- Occupations: Screenwriter, author, television writer, producer
- Writing career
- Language: English
- Genres: Film, television, magazines
- Notable work: Yesterday

= Jack Barth =

American screenwriter and author (born 1956)

Jack Barth is an Anglo-American writer. He has written for film, television, books and magazines, and is also a television producer. He is best known for creating the story that was the basis for the 2019 film Yesterday and his claim that Richard Curtis falsely took credit for key elements of Barth's original screenplay, "Cover Version." Prior to Yesterday, Barth had written 25 unproduced screenplays over 40 years. At age 62, he might also have been the oldest person ever to see a first feature screenplay produced, with the previous oldest first-time screenwriter believed to have been Raymond Chandler, at age 56.

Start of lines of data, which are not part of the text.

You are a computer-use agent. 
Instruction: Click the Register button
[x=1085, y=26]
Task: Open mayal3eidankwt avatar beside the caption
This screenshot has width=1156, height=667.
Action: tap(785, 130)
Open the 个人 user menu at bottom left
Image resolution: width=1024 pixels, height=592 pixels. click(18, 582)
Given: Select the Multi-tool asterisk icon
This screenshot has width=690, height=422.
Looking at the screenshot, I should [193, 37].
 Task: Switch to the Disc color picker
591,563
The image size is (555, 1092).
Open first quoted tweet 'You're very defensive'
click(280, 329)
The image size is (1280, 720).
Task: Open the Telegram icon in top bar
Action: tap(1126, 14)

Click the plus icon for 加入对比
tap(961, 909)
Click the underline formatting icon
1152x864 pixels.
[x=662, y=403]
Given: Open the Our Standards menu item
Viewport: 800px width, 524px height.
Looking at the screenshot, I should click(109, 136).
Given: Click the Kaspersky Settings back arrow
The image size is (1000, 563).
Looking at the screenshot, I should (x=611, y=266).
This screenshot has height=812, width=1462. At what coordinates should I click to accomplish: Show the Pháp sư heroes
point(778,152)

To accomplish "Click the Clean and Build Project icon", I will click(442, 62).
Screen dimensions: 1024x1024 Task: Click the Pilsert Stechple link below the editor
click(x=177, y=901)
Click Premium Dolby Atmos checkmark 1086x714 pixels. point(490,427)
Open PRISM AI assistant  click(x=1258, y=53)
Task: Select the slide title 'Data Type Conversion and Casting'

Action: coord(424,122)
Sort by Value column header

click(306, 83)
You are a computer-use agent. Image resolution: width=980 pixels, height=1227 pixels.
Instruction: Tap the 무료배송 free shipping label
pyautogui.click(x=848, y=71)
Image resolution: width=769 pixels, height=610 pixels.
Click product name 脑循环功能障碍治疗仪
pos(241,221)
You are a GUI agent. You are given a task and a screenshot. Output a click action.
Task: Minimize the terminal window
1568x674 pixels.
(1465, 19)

A former editor of the Stanford Chaparral, Barth also wrote The Simpsons episode "A Fish Called Selma". He wrote and produced several series for British television that were presented by Jonathan Ross, including Americana, Japanorama and Asian Invasion. His books include
Roadside America (co-written with Doug Kirby, Ken Smith and Mike Wilkins), American Quest, Roadside Hollywood, Roadside Elvis and Sold Short, a look at fraud in the American stock markets as seen through the eyes of the notorious short-seller Manuel P. Asensio.